* EXERCISE MATERIAL

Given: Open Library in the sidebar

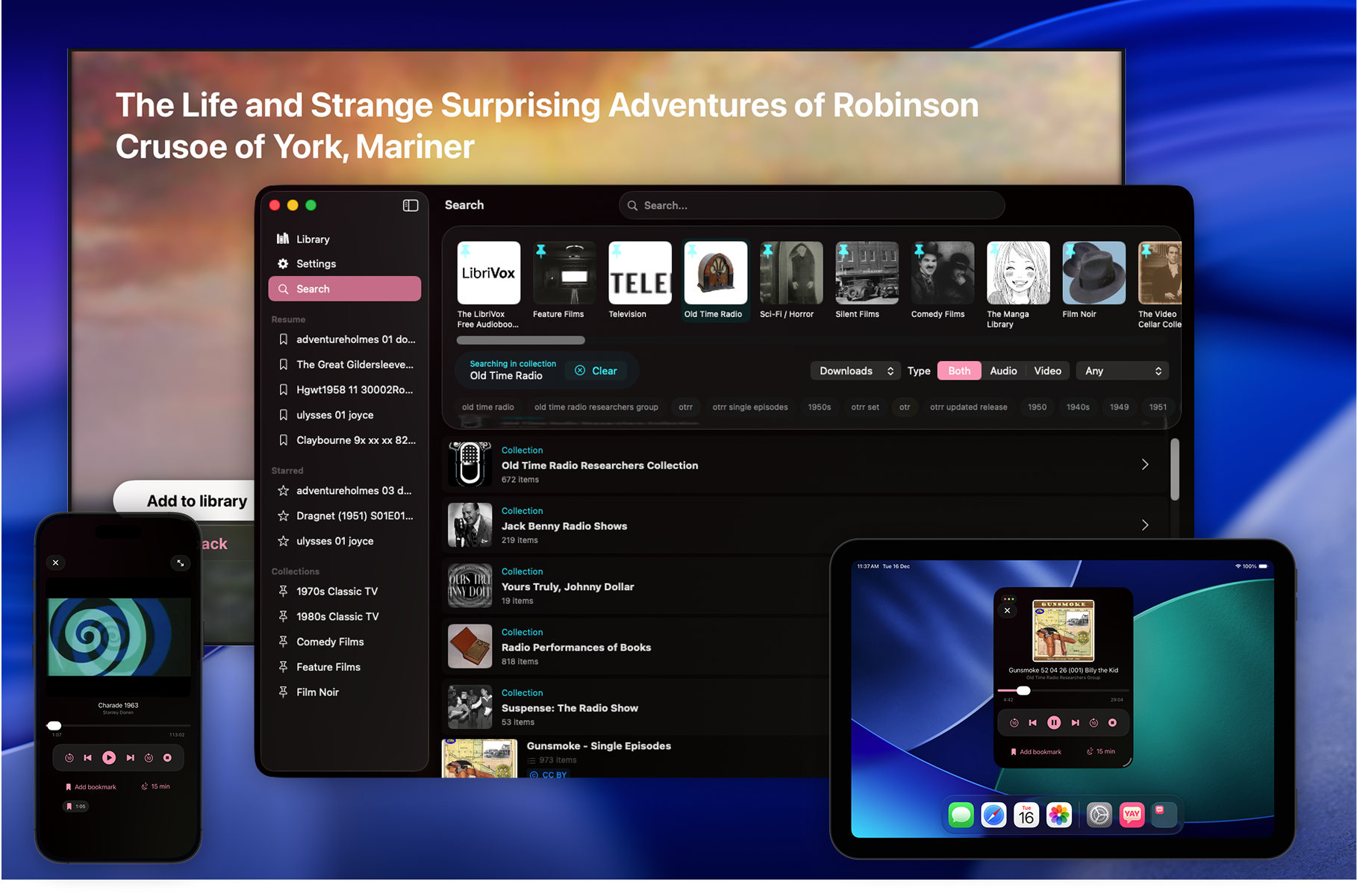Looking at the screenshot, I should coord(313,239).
* * *
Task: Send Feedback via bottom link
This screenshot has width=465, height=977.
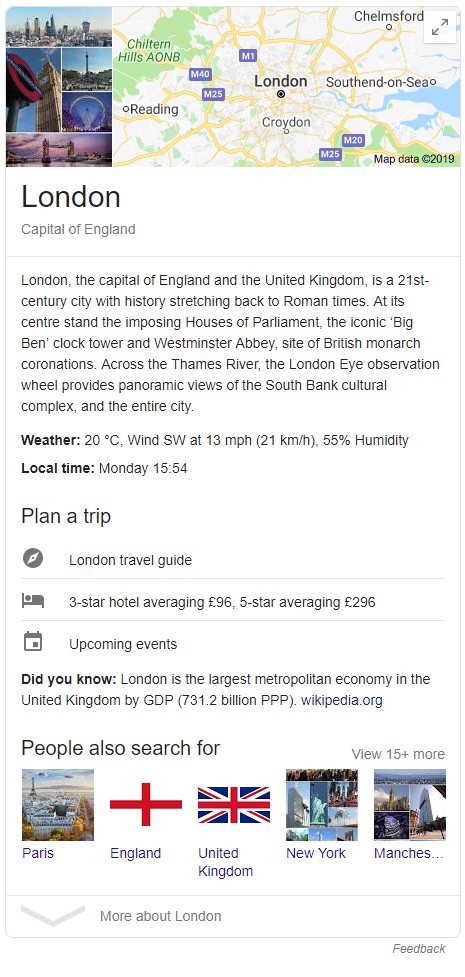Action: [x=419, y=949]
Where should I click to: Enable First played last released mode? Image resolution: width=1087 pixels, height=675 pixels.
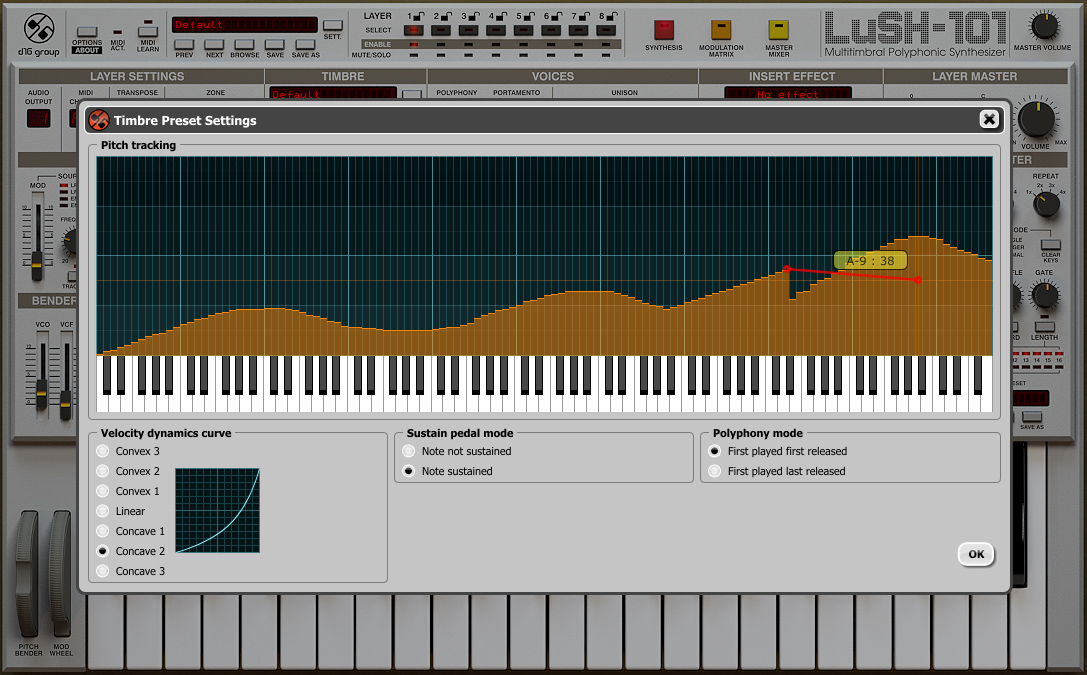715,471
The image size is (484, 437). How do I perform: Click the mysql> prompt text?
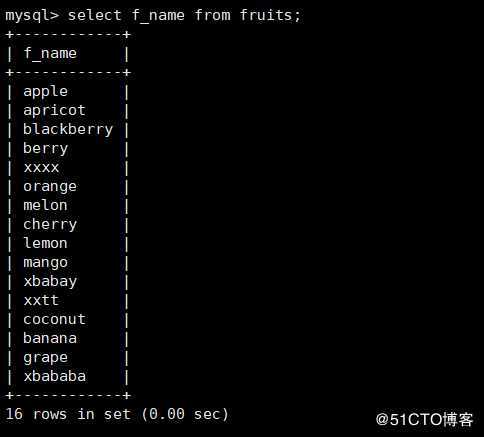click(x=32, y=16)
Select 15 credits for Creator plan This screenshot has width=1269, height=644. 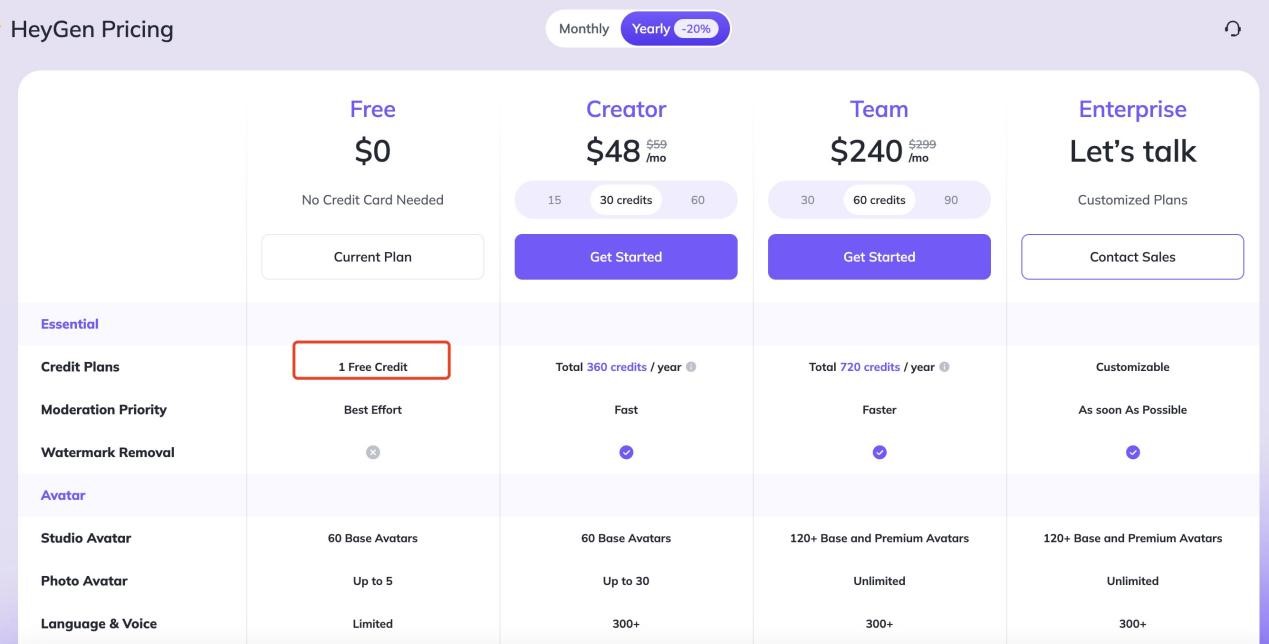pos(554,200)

* EXERCISE BRIEF
Copy the rows word for word, from the line with "Task: Send Feedback via bottom link" to the line with "click(x=32, y=16)", including both of those lines. Leave the pictures out of your copy.

* THE RESPONSE
Task: Send Feedback via bottom link
This screenshot has width=465, height=977.
Action: [x=419, y=949]
Where should I click to: Enable First played last released mode? Image resolution: width=1087 pixels, height=675 pixels.
715,471
The image size is (484, 437). How do I perform: Click the mysql> prompt text?
click(x=32, y=16)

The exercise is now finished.